Washington, D.C. 20549

 

 

 

FORM 8-K

 

 

 

Current Report Pursuant to Section 13 or 15(d) of

the Securities Exchange Act of 1934

 

Date of Report (Date of earliest event reported): October 18, 2021

 

 

 

Sierra Income Corporation

(Exact Name of Registrant as Specified in its Charter)

 

 

 

0-54650   Maryland   45-2544432
(Commission File Number)    (State or other jurisdiction of incorporation)   (I.R.S. Employer Identification No.)

 

100 Park Avenue New York, NY 10017

(Address of Principal Executive Offices and Zip Code)

 

Registrant’s telephone number, including area code: (212) 759-0777

 

Not Applicable

(Former Name or Former Address, if Changed Since Last Report)

 

 

 

Check the appropriate box below if the Form 8-K filing is intended to simultaneously satisfy the filing obligation of the registrant under any of the following provisions:

 

  ¨ Written communications pursuant to Rule 425 under the Securities Act (17 CFR 230.425)

 

  ¨ Soliciting material pursuant to Rule 14a-12 under the Exchange Act (17 CFR 240.14a-12)

 

  ¨ Pre-commencement communications pursuant to Rule 14d-2(b) under the Exchange Act (17 CFR 240.14d-2(b))

 

  ¨ Pre-commencement communications pursuant to Rule 13e-4(c) under the Exchange Act (17 CFR 240.13e-4(c))

 

Securities registered pursuant to Section 12(b) of the Exchange Act: None

 

Indicate by check mark whether the registrant is an emerging growth company as defined in Rule 405 of the Securities Act of 1933 (17 CFR §230.405) or Rule 12b-2 of the Securities Exchange Act of 1934 (17 CFR §240.12b-2).

 

Emerging growth company ☐

 

If an emerging growth company, indicate by check mark if the registrant has elected not to use the extended transition period for complying with any new or revised financial accounting standards provided pursuant to Section 13(a) of the Exchange Act. ☐

 

 

 

 

 

Item 8.01. Other Events.

 

On March 7, 2021 (the “Petition Date”), Medley LLC (the “Debtor”) commenced a voluntary case (the “Medley Bankruptcy Case”) under chapter 11 of title 11 of the United States Code in the United States Bankruptcy Court for the District of Delaware (the “Bankruptcy Court”).  The Debtor is the sole member of the investment adviser, SIC Advisors LLC (“SIC Advisors”), and the administrator, Medley Capital LLC (“Medley Capital”) of Sierra Income Corporation (“Sierra”).  Following the commencement of the Medley Bankruptcy Case, the Debtor continued to manage its business as a debtor in possession under the Bankruptcy Code.  The Debtor, Medley Capital and the Official Committee of Unsecured Creditors appointed in the Medley Bankruptcy Case reached agreement on the terms of a chapter 11 plan, which was filed with the Bankruptcy Court on August 13, 2021, and ultimately confirmed by the Bankruptcy Court on October 14, 2021 (as supplemented and modified, the Modified Third Amended Combined Disclosure Statement Chapter 11 Plan of Medley LLC, the “Plan”).

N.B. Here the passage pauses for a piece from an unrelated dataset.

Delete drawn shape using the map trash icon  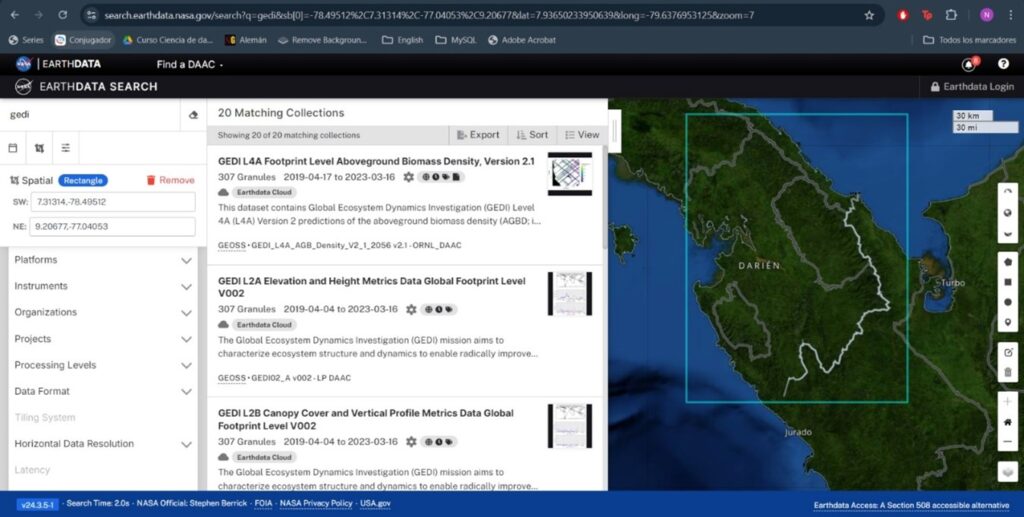pyautogui.click(x=1007, y=372)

The Plan became effective on October 18, 2021 (the “Effective Date”).

 

The Plan provides for a limited restructuring in chapter 11 to enable the Debtor to maximize the value of its remaining contracts (the “Remaining Contracts”) over a short run-off period, until the Remaining Contracts are terminated, subject to an end date of March 31, 2022 (the “Run-Off End Date”). The Remaining Contracts consist of investment management agreements between the Debtor’s subsidiary advisers and third-party clients, including Sierra’s investment advisory agreement and related agreements with SIC Advisors and its administration agreement and related agreements with Medley Capital.  The Debtor does not have its own employees, and in order to provide for the continued performance of the Debtor’s subsidiaries under the Remaining Contracts, the Plan establishes a compensation plan for Medley Capital’s employees (the “Non-Debtor Compensation Plan”). The Non-Debtor Compensation Plan is designed to retain certain key Medley Capital employees to service the Remaining Contracts, including Sierra’s investment advisory agreement with SIC Advisors and pursuant to the Non-Debtor Compensation Plan, Sierra has agreed to contribute $2.1 million of a total cost of $5.7 million to fund the Non-Debtor Compensation Plan. Sierra’s obligations under the Non-Debtor Compensation Plan expire on January 31, 2022, while Medley Capital’s obligations under the Non-Debtor Compensation Plan expire on the Run-Off End Date. The Plan also contemplates that SIC Advisors will continue to honor its obligations under Sierra’s investment advisory agreement until the termination thereof. Accordingly, Sierra’s arrangements with SIC Advisors and Medley Capital are expected to remain in place until the closing of the proposed mergers (the “Transaction”) contemplated by that certain Agreement and Plan of Merger (the “Merger Agreement”) dated as of September 21, 2021 by and among Sierra, Barings BDC, Inc. (“BBDC”), Mercury Acquisition Sub, Inc., a Maryland corporation and a direct wholly owned subsidiary of BBDC, Sierra and Barings LLC, a Delaware limited liability company and investment adviser to BBDC. 

 

The Plan further provides for a liquidating trust established for the benefit of creditors holding allowed claims against the Debtor. On the Effective Date, the Debtor’s assets, including all cash on hand and all causes of action retained by the estate under the Plan were transferred to the liquidating trust, and the Plan provides for the subsequent transfer of the proceeds received by the Debtor under the Remaining Contracts once the wind-down is complete.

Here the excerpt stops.